[Collected data]
★ ★ ★ ★ ★ ★ ★

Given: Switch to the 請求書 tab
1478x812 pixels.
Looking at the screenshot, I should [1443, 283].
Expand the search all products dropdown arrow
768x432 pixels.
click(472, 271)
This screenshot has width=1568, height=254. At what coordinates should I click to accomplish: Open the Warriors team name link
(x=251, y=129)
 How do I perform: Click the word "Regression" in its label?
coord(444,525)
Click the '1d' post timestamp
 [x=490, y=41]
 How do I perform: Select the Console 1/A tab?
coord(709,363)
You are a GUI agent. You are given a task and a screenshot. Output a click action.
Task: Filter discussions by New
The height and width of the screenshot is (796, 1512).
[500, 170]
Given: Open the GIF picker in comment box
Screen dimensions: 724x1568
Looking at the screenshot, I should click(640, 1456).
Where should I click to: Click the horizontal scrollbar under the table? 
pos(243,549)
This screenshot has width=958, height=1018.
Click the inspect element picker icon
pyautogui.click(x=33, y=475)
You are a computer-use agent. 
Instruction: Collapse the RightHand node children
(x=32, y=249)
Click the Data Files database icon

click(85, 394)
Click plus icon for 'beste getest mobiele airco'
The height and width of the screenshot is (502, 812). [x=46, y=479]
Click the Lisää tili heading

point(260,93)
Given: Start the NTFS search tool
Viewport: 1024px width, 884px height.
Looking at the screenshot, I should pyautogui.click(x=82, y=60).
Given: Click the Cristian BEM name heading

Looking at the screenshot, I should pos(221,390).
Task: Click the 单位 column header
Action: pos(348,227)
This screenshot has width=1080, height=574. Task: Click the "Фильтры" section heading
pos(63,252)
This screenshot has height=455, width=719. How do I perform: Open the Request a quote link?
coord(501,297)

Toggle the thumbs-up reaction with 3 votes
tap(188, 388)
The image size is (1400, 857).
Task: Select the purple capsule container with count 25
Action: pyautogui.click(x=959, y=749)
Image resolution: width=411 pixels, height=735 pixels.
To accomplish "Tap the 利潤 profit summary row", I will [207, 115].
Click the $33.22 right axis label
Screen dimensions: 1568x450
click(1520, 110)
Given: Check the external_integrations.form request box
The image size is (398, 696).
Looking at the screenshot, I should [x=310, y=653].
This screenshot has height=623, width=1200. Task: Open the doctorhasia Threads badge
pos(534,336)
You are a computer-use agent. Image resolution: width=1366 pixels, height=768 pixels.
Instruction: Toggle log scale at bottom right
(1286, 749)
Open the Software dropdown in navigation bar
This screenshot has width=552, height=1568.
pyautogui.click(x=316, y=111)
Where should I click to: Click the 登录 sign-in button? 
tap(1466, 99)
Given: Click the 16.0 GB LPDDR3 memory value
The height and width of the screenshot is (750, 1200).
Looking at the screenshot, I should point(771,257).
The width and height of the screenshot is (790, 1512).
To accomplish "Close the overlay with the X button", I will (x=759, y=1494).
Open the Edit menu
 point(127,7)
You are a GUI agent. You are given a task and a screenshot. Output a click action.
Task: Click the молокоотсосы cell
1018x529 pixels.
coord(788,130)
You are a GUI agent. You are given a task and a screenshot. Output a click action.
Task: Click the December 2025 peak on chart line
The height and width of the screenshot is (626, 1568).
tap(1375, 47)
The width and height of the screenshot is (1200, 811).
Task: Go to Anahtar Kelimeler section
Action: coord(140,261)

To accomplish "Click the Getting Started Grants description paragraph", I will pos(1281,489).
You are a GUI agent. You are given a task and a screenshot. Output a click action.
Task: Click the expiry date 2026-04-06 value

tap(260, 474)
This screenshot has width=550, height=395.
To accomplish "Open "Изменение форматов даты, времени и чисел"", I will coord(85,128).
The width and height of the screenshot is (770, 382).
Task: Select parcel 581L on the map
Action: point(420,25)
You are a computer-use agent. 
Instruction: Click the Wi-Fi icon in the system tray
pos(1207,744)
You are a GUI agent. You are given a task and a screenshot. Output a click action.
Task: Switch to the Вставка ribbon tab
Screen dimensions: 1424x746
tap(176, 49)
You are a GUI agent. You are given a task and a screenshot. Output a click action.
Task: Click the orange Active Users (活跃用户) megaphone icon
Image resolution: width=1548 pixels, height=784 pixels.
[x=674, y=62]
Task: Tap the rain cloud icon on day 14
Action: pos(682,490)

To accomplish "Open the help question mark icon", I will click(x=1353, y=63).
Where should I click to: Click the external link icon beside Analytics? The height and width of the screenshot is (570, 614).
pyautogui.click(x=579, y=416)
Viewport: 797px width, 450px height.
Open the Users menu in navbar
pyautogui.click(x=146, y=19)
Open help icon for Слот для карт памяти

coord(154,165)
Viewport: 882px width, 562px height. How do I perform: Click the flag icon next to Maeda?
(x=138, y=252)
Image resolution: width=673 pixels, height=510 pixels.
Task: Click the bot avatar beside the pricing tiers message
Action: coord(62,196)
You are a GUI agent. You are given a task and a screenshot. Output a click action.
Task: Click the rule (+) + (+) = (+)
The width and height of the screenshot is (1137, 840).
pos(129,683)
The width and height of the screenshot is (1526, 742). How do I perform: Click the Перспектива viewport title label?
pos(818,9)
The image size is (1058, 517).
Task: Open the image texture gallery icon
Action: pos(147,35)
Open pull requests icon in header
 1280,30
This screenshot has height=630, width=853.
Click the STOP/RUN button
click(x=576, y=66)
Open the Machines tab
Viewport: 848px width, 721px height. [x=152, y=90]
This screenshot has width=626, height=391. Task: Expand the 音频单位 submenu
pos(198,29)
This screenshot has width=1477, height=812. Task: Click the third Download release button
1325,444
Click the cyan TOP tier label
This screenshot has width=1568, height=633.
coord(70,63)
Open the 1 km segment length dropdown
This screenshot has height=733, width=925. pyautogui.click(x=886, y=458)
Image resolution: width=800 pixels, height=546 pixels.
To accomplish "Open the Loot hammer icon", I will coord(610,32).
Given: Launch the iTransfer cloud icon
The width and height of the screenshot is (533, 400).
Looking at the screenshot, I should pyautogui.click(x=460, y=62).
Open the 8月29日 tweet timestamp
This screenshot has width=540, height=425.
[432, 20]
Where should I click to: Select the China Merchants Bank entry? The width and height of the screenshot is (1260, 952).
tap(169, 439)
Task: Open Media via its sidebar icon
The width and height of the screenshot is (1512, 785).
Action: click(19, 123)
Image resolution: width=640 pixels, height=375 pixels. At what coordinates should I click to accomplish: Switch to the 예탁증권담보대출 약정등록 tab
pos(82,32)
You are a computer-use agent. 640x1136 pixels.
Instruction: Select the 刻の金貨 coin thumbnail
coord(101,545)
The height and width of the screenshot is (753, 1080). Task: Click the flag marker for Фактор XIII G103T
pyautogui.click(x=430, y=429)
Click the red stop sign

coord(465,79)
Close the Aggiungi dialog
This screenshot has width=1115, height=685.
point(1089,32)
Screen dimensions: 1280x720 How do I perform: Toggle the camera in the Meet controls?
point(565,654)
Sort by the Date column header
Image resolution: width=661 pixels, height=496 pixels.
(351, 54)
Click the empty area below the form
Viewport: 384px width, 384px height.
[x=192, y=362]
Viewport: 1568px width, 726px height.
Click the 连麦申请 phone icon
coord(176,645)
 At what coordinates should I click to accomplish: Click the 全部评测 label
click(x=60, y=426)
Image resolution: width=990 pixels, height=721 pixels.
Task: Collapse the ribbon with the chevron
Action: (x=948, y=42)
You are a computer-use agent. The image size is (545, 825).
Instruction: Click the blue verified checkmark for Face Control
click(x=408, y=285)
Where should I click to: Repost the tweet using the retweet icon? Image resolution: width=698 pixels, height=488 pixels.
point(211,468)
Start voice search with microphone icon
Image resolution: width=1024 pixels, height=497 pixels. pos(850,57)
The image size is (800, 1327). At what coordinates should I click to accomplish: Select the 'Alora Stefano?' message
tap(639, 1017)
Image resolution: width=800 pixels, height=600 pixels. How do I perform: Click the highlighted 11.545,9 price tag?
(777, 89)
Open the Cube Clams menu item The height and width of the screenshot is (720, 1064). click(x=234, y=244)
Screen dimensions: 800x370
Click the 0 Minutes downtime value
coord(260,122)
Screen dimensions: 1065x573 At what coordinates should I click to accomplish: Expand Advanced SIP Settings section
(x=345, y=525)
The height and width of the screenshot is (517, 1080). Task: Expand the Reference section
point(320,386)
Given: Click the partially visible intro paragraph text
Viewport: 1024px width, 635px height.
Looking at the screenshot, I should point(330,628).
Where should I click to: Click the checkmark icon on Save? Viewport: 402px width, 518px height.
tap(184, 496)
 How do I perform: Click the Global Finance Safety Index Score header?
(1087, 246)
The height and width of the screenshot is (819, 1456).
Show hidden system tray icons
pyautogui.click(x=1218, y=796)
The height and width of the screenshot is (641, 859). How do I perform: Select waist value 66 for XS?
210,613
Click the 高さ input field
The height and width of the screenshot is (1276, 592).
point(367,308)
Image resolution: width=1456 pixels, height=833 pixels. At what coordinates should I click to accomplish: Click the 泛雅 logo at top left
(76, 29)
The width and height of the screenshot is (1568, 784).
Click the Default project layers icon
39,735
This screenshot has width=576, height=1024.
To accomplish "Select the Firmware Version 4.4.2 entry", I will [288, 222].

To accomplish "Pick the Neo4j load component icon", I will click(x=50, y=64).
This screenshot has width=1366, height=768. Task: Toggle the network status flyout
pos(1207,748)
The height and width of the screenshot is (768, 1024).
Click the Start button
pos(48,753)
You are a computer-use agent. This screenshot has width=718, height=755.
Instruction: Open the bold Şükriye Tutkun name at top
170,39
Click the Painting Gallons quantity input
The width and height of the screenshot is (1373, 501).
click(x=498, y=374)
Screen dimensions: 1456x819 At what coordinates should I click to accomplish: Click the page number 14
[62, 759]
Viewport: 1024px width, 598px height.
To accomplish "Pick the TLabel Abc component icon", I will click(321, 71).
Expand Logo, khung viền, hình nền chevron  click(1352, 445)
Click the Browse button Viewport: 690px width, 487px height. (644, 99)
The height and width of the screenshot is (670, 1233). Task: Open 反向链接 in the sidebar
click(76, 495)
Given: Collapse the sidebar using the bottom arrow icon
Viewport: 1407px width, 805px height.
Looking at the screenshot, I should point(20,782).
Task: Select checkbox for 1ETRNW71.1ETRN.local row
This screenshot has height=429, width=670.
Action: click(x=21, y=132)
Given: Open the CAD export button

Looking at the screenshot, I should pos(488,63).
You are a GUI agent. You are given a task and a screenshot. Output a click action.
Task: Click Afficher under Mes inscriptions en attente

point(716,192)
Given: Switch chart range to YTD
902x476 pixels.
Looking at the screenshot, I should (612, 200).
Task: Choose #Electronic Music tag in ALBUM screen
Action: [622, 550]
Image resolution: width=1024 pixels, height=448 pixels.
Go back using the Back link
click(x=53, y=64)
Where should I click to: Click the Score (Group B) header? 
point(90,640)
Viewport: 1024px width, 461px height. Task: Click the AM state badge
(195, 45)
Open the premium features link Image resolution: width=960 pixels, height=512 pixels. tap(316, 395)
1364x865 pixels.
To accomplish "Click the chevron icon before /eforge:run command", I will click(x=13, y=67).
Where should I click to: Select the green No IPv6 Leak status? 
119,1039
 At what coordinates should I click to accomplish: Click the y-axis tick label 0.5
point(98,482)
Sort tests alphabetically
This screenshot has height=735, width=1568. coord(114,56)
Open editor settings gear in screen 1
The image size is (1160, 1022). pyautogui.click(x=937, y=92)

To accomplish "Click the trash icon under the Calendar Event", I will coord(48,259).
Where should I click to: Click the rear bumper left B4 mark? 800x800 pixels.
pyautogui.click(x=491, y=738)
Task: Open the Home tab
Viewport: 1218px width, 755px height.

★ ★ ★ ★ ★ ★ ★

▶ **Exercise objective**
Wherever the string "Close" appears in the entries above, list that line.

▶ **Solution to this task**
To accomplish "Close the overlay with the X button", I will (x=759, y=1494).
Close the Aggiungi dialog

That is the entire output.